--- ASSIGNMENT ---
Scan the listing below for the word "screenshot" and copy every line where it occurs.

--- INPUT DATA ---

■ ■ ■

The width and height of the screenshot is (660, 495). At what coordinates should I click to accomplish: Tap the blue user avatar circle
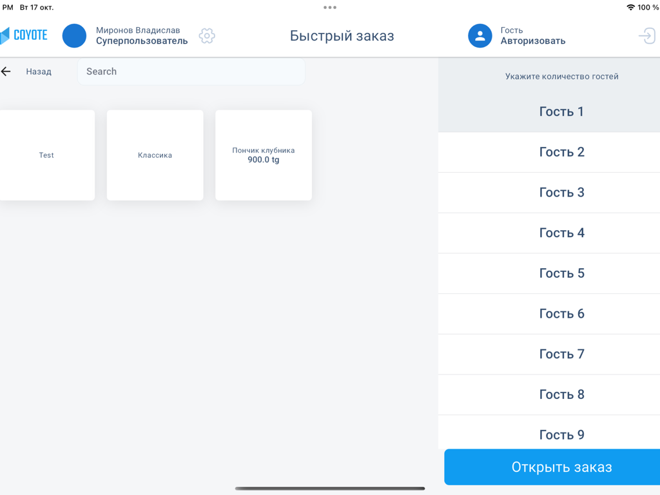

■ ■ ■

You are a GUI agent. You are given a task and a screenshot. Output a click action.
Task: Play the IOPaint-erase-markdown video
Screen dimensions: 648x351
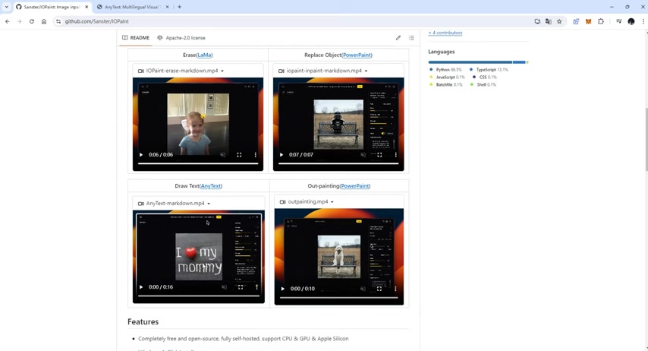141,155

■ ■ ■

--- ANSWER BOX ---
The width and height of the screenshot is (660, 495). At what coordinates should I click to accomplish: Tap the blue user avatar circle
You are a GUI agent. You are given a task and a screenshot. Output a click action.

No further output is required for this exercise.